Over the course of a weekend, I marveled at my dad as he chiseled, shaped, arranged, and anchored rocky fragments of rejected stone and brick. When finished, he created a beautiful architectural mosaic that would once again support the feet of passengers using the attached staircase.

I was amazed! Materials that were scrapped, tossed out, and abandoned, were now, in the hands of my father, given new purpose and value.

Similarly, within redemptive history, you and I were once cast off. As both victims and willful participants to sin, our species was condemned to live outside of Eden, separated, due to our own rebellion, from the abiding presence of the sovereign King of the universe. Would humanity remain in this state, defiled by sin? Would humanity ever again live within the presence of God?

Ephesians 2:4-5 gives hope, “But God, being rich in mercy, because of the great love with which he loved us, even when we were dead in our trespasses, made us alive together with Christ - by grace you have been saved.”

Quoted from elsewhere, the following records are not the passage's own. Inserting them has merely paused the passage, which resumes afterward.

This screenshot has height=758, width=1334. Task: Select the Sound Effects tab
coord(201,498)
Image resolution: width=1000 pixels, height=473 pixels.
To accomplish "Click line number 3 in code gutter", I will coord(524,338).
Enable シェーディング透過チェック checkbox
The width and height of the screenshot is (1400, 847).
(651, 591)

In the final moments of Jesus’ crucifixion, God accomplished the restoration of humanity as image bearers and as living temples for His presence. Prior to the advent of the Messiah, it was required that sin be yearly atoned by the blood of animals, and this through a human intermediary, the high priest. It was the high priest who alone was granted the ability to enter into the Most Holy Place, behind the great curtain restricting access to the resided presence of God.

The Most Holy Place, within the Temple, was the earthly dwelling place of the Lord. It was the means and method by which the manifest presence of God would abide with humans. However, this was never to be permanent, rather the Temple and sacrificial laws were a shadow pointing to a future time when the Messiah would come and fulfill all the requirements of the Law in order to restore the communion between God and man.

As Jesus breathed His last breath on the cross, the veil (curtain) between Heaven and Earth, between God and humans, was torn. Access to the Father was won and made permanent. Through faith in Christ, the once hardened, rocky, human heart is now removed and replaced with a heart of flesh and given a new spirit (Ezekiel 36:26). In Christ, the corrupted heart is now purified by the blood of Jesus and is made well for the presence of God to make His home.

In Christ, the Lord has chosen for Himself a people once discarded and left to the derision of guilt and shame, to now be a collection of living stones. These living stones together make up the temple of the Lord Most High. For in His hands, we are reshaped and repurposed now as a mosaic image of the eternal, everlasting God, doing the will of God to bring Him glory forever. Amen!